As I recall the owner said that the knife fell without him knowing it. Later, when it was missed, he had no idea where it went. A neighbor brought it back to him months later after she found it outside his house.


----------



## shankster (Apr 2, 2015)

Wow! Lucky for him!


----------



## MontezumaBoy (Apr 2, 2015)

http://www.kitchenknifeforums.com/showthread.php/18010-My-Lost-and-Found-ITK?highlight=Devin+ITK

Dave,

Was this the original thread? Looks like the tip was damaged per the thread ...

Either way - good as new with your excellent work! (Just like my poor Honesuki ... that now is, again, an excellent Honesuki thx 2 u!)

TjA


----------



## Dave Martell (Apr 2, 2015)

MontezumaBoy said:


> http://www.kitchenknifeforums.com/showthread.php/18010-My-Lost-and-Found-ITK?highlight=Devin+ITK
> 
> Dave,
> 
> ...




Yeah that's it! Looks like I incorrectly recalled it being"months" when it was actually "weeks" it was lost. A happy ending though, thanks for posting the link Tom.


----------



## Anton (Apr 2, 2015)

And here I was hoping that someone had been swinging the Devin as target practice and it just "flew away"


----------



## daddy yo yo (Apr 3, 2015)

I wish that one day I find smth like this somewhere outside...

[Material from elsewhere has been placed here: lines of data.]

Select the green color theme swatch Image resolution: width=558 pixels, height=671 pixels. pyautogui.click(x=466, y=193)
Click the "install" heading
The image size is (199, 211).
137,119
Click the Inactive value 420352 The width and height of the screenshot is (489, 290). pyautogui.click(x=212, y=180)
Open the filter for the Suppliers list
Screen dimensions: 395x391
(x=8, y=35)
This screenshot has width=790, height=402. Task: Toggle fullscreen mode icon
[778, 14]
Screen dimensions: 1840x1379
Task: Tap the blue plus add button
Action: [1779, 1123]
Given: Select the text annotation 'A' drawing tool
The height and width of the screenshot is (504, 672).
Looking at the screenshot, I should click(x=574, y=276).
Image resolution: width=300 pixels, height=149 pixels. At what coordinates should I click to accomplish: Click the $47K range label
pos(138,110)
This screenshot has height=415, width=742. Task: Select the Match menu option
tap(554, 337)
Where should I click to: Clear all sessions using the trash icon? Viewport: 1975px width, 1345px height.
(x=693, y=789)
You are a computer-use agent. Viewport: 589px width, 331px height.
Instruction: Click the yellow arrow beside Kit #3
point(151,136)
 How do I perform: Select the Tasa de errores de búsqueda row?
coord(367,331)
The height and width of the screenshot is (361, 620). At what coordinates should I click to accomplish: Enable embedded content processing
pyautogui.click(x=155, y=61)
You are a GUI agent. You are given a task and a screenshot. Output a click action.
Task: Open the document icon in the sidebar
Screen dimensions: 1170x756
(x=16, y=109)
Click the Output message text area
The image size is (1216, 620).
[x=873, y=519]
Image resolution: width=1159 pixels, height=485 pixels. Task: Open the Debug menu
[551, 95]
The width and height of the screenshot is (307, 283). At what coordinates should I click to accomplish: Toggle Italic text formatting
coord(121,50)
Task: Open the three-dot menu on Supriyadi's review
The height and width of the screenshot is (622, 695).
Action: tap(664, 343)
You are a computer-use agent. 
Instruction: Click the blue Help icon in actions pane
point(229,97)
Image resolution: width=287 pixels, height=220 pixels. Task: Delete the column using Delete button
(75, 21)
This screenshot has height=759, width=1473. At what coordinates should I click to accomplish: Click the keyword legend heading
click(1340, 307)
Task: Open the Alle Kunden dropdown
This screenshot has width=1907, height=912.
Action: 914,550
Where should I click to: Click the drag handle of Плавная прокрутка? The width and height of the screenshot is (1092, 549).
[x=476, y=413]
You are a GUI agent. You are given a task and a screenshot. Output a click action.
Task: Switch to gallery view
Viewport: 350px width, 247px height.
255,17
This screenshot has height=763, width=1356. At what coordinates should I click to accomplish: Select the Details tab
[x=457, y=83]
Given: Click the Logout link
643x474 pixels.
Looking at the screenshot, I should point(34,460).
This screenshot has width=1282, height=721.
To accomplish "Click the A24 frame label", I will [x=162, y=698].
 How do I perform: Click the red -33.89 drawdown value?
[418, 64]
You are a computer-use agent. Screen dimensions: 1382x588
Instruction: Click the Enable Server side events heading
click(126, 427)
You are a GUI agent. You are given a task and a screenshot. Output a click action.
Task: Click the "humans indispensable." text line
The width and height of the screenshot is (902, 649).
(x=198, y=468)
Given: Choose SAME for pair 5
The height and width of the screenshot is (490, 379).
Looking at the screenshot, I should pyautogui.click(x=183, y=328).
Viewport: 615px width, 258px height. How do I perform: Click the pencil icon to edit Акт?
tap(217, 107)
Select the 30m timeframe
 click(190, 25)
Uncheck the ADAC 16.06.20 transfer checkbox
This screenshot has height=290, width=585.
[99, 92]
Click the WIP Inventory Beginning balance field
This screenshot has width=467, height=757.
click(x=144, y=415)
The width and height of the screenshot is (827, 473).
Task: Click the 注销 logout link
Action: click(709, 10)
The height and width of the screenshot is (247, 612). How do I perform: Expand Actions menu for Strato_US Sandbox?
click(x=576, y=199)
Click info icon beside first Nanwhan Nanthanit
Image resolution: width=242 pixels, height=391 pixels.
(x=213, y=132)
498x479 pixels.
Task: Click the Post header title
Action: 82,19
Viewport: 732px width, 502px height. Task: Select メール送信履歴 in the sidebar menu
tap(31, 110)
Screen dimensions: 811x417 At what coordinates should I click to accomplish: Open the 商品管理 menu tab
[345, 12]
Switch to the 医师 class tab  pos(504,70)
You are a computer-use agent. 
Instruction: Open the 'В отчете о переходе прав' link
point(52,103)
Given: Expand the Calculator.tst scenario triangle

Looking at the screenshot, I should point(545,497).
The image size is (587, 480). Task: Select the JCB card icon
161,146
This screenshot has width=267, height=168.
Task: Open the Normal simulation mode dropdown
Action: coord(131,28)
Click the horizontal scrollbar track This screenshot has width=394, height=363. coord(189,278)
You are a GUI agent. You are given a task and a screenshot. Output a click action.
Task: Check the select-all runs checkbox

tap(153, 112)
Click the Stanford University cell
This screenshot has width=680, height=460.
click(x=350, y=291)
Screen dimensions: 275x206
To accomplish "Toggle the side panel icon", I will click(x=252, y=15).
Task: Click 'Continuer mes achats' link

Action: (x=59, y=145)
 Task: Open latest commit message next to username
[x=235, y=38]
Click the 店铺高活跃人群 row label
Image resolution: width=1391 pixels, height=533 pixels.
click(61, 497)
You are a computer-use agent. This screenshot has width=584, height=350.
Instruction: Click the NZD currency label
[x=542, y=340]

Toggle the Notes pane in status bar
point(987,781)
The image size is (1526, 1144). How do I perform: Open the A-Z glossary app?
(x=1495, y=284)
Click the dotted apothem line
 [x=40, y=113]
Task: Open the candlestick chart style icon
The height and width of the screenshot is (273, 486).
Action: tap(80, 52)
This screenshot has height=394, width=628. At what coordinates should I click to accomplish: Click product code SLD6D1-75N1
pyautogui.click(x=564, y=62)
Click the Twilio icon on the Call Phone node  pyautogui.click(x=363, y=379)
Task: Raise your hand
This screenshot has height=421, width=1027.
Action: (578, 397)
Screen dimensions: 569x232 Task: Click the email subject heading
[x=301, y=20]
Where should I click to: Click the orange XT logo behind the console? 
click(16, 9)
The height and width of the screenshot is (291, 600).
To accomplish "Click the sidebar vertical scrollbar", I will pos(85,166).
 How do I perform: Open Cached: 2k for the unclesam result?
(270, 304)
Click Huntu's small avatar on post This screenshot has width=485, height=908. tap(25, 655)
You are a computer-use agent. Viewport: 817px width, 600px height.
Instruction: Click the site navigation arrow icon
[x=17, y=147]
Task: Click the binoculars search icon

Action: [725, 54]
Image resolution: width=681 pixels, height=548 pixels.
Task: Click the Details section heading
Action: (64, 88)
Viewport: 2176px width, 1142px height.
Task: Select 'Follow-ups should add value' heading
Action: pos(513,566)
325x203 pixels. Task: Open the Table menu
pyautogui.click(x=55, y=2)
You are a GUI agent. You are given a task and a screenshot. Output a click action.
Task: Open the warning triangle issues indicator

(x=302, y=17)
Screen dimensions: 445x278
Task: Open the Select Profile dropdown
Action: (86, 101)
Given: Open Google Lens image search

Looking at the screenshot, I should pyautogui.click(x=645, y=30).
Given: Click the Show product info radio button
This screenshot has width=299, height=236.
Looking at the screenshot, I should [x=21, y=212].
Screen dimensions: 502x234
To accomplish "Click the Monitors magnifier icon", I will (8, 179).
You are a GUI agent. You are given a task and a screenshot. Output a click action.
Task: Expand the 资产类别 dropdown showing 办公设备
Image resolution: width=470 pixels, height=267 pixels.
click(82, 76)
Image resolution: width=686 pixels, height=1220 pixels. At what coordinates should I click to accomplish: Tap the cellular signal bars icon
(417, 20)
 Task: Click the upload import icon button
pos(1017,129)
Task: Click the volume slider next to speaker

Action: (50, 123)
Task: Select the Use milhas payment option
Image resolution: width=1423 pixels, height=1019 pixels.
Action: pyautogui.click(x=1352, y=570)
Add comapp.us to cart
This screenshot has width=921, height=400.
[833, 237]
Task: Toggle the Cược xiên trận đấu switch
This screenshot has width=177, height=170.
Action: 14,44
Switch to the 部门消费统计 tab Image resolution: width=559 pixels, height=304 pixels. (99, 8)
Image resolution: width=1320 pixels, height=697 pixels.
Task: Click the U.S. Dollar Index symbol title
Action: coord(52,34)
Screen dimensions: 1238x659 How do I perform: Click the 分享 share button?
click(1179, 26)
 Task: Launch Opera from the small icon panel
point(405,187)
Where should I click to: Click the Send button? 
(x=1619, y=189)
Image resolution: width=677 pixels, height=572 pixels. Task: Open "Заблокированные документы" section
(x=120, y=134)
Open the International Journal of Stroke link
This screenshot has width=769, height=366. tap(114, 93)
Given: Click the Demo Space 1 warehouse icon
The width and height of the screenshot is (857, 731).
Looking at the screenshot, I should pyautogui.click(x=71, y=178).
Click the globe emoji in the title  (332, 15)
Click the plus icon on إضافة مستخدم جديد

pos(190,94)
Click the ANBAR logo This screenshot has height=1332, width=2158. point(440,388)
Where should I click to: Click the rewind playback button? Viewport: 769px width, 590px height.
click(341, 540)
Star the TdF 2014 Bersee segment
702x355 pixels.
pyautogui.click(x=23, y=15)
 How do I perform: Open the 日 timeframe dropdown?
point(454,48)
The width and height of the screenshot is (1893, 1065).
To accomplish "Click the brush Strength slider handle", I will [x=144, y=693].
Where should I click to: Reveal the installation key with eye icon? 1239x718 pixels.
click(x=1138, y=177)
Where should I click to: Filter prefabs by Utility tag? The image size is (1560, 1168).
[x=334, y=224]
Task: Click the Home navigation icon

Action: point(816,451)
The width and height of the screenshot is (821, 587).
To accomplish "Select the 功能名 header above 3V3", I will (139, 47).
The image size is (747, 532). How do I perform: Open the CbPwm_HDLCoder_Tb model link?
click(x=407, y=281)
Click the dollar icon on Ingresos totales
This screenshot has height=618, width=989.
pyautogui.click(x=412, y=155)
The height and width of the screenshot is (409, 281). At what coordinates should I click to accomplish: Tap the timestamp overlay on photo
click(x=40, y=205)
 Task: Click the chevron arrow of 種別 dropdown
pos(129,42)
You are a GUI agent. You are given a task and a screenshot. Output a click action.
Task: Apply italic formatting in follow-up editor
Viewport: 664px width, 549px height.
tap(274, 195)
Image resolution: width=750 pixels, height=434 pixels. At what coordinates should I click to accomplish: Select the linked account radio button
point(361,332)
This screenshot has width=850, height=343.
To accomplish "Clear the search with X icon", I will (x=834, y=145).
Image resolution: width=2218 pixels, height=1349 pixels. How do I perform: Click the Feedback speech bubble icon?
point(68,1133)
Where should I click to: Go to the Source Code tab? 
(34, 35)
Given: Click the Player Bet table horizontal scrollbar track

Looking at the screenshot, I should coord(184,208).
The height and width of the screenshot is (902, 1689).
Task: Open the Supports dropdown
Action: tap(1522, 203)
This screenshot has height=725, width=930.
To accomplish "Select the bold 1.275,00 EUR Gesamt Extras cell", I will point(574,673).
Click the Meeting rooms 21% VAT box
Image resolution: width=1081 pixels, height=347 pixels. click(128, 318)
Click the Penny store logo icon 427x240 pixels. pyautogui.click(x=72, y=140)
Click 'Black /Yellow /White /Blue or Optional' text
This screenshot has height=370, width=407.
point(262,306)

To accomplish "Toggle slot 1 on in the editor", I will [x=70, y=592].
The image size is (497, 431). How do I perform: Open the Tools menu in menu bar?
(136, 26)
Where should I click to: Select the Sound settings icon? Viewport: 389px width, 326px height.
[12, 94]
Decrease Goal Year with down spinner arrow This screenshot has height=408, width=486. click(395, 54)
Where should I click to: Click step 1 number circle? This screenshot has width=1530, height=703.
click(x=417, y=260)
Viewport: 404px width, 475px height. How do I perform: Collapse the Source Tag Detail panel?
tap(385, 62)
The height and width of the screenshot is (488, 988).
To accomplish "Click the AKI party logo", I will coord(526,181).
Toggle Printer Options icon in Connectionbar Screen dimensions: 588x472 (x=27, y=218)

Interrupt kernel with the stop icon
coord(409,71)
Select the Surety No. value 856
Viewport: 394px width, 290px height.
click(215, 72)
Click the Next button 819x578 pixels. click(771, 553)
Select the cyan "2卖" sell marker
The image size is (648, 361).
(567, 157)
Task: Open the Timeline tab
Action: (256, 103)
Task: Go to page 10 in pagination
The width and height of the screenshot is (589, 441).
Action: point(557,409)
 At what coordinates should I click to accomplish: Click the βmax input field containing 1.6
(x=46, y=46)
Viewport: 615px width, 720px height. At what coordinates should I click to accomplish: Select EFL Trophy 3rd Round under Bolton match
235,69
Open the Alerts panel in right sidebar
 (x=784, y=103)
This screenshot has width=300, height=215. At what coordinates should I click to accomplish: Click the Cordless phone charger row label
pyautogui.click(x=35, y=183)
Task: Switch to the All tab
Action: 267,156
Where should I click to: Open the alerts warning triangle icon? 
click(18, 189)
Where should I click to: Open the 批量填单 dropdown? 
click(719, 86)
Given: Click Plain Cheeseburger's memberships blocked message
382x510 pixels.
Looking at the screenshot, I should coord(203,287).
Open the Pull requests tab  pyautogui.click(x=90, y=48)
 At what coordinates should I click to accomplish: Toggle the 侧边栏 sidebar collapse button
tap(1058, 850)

Anyway, strange things happen but at least this is a happy end!


----------



## Geo87 (Apr 3, 2015)

Nice work dave &#128077;


----------



## Mucho Bocho (Apr 3, 2015)

I remember Wildboar telling me about this a few years ago. Something like, it fell out of a car and got washed down a drain in some hurricane. I vaguely remember Dave saying his elderly neighbor discovered it and was going to toss it or she returned it or something like that. 

Hopefully he'll tell the story. I almost pooped myself cause I have and cherish the very same knife. My theory is its a phoenix rising from the dead because of how much good karma DT put into it making it.

As usual, nice refinish work Mr Martell.


----------